Hunter dug out the correct change. “Thanks. I’ll just, er…just get my drink now.”

“You do that.” Colby put on his smile that he reserved for customers he didn’t care for. He didn’t know what he felt about Hunter. It didn’t matter, either.

Hunter fixed his soda then stopped at the counter again.

Colby simply stared at him.

Hunter cleared his throat. “Uh. I think I saw you today—well yesterday, I mean. At the café right across the corner from here.”

“Yeah? So?” Colby asked, crossing his arms over his chest again. Defensive posture or not, he couldn’t seem to stop himself.

Hunter seemed taken aback by his disinterest. “I, um, I just… Was just saying.”

Colby would have cut him some slack but Hunter might just hang him with the extra rope for all he knew. With a cousin like Brad, who was homophobic as hell, Hunter could get off on pretending to be a decent human.

“I guess…” Hunter trailed off.

Colby’s conscience prodded him to stop being so standoffish. “I work there, too. Was that what you wanted to know?” And if so, why ?

“I don’t know what I wanted. Or if I wanted anything. I was just remarking on it, and—” Hunter ran a hand through his hair. “I think I need sleep. I’m not making much sense to you or me.”

He did look tired, with the skin under his eyes a shade darker than the rest of his tanned face. Colby resolved to stop being so snarky and treat Hunter like he would any other customer.

“Have a good evening,” he said, which was his standard line. If his smile felt a little more brittle than usual, Hunter wouldn’t know the difference.

Hunter shifted from foot to foot, glancing down at the floor, or perhaps his feet. “I am sorry.”

For the life of him, Colby couldn’t figure out why Hunter was still there. An unusual prickle of awareness ran through him, making Colby work hard to repress a shiver. It felt like the blond hairs on his forearms were standing up and quivering. Why? What the hell is happening here?

Then something very strange happened—Hunter shuddered, much like Colby wanted to. Goosebumps raced over Hunter’s forearms, where he’d rolled up his sleeves.

Colby blinked, wondering if he was seeing things that weren’t there. But no, fine little bumps spread over Hunter’s skin.

Hunter gasped, and Colby jerked his gaze up to find Hunter watching him with a startled expression. Hunter’s eyes were the color of the dark chocolate Colby loved to splurge on, and they were flecked with toffee-colored bits around the irises. Blended in among the shades of brown were tiny chips of mossy green. Colby could have stood there studying the intricate beauty of those eyes for hours, but the buzz of the door pulled him away from their spell.

Hunter cleared his throat. “I, uh. I should go.”
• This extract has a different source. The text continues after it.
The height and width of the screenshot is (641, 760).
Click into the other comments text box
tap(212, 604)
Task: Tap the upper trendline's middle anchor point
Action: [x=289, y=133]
Colby shrugged, as if he didn’t care. Why should I care? So he has pretty eyes. So what. He gave a clipped nod then greeted the new customer. Hunter left, and Colby couldn’t stop himself from checking out the view of the man’s broad shoulders and the flex of his buttocks that even the ugly uniform couldn’t hide. When Hunter was out of view, Colby turned his attention back to his job. He wasn’t being paid to ogle oil field workers, and crushing on a guy like Hunter was stupid. Even if Hunter did turn out to be gay, Colby wouldn’t want to mess with him, not with someone like Brad sure to be a nuisance at the very least.

And anyway, Colby wanted out of Ballotsville and out of Texas. He wanted to live somewhere with all four seasons, where snow fell every winter and summer was clear and crisp without baking a person the minute they stepped outside.

He wanted to be comfortable in his skin, and that would never happen in his hometown.